Cardinal Timothy Dolan defends archdiocese's handling of Cecilia Gentili funeral despite fallout
Cardinal Timothy Dolan is defending his archdiocese's actions after a funeral for a trans-identified activist was allowed to be held at St. Patrick’s Cathedral on Feb. 15.
The Roman Catholic Archdiocese of New York has received national attention after St. Patrick’s Cathedral in Manhattan hosted a funeral service for Cecilia Gentili, a trans-identifying atheist and former prostitute. The funeral was decried as sacrilegious by critics and featured eulogists referring to Gentili as “St. Cecilia, mother of all whores” and a prayer for “gender-affirming healthcare” by one of the many LGBT activists gathered at the historic house of worship.
Dolan, the leader of the archdiocese, reacted to the fallout of last week’s funeral on his Sirius XM radio show “Conversation With Cardinal Dolan” on Tuesday. “I think our cathedral acted extraordinarily well,” he maintained, adding: "They didn’t know the background of this woman who had died. All they know is somebody called and said, 'Our dear friend died. We’d love to have the funeral at St. Patrick’s Cathedral. It would be a great source of consolation.'"
“We didn’t know the background,” he insisted. “We don’t do FBI checks on people who want to be buried. So anyway, then, of course, once the funeral started is when the trouble started, because of the irreverence and the disrespect of the big crowd that was there. That was very, very sad. And again, I applaud our priests who made a quick decision that, uh-oh, with behavior like this we can’t do a Mass.”
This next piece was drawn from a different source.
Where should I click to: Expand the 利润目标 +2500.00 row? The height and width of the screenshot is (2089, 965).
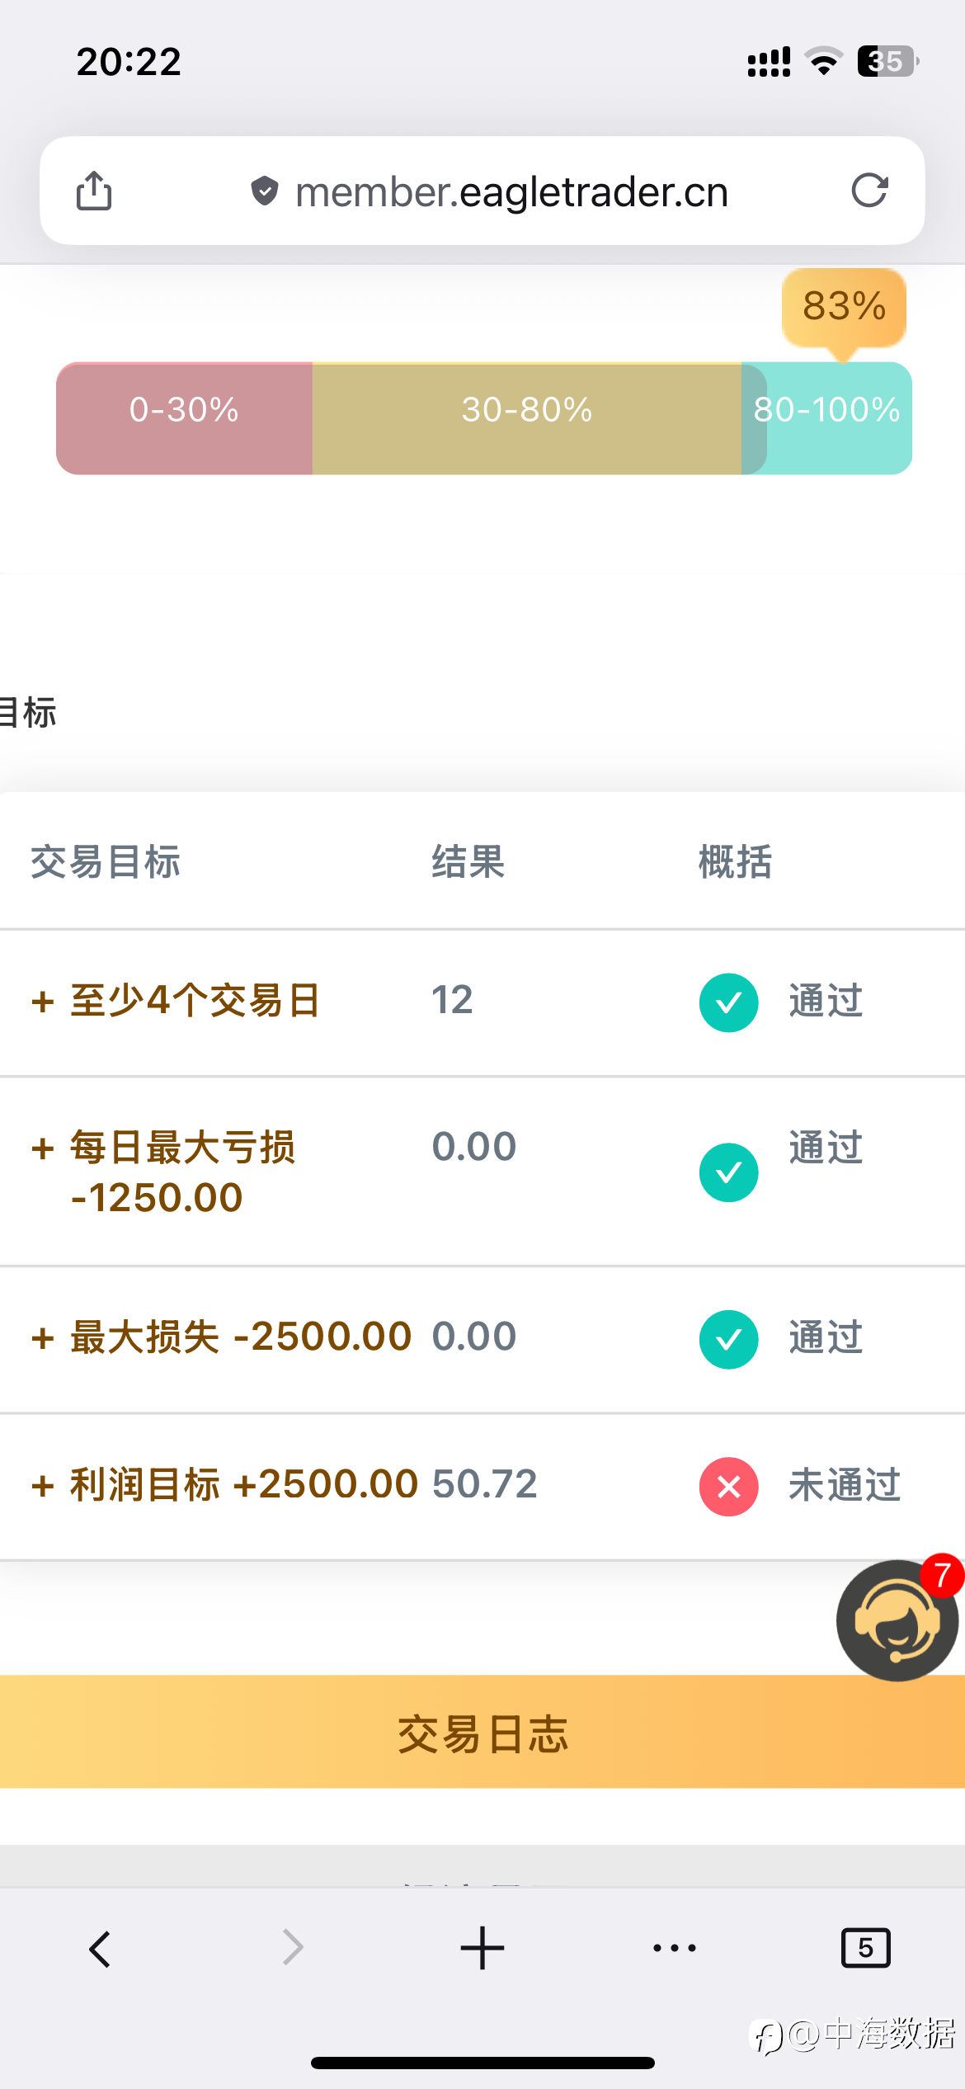click(43, 1487)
Instead, Dolan noted, they decided, “We’ll do the Liturgy of the Word, which is the readings, and the sermon and the prayers, the petition, and the Our Father, and then we’ll stop it.” Reiterating that the priests who presided over the funeral determined that “the Mass is not going to go on,” Dolan declared, “Bravo for our Cathedral people who knew nothing about this that was coming up.”
Video footage from the event shows a priest at the funeral telling the officiant, the Rev. Edward Dougherty, that they would perform a “general service, no Mass.” The service concluded after the “Our Father.” The Liturgy of the Eucharist, which consists of the blessing of the bread and wine and communion, did not take place.
As Dolan stands by the priests present at St. Patrick’s during the funeral, a LifePetition calling on the cardinal to perform an exorcism and a Mass of Reparation at the cathedral takes issue with Dougherty’s behavior. Specifically, the petition laments that Dougherty “made light of the attire on display, saying: ‘Except on Easter Sunday, we don’t really have a crowd that is this well turned out.’” Dougherty also referred to Gentili, a man who self-identified as a woman, using female pronouns.
The petition has amassed 13,691 signatures as of Thursday afternoon. Noting The New York Times’ characterization of Gentili as “a high-profile transgender activist who was well known for [his] advocacy on behalf of sex workers, transgender people, and people living with HIV,” it expresses outrage that attendees dressed “without any respect for God’s house” and that the Spanish words for “transvestite,” “whore,” “blessed” and “mother” were displayed near the altar during the service.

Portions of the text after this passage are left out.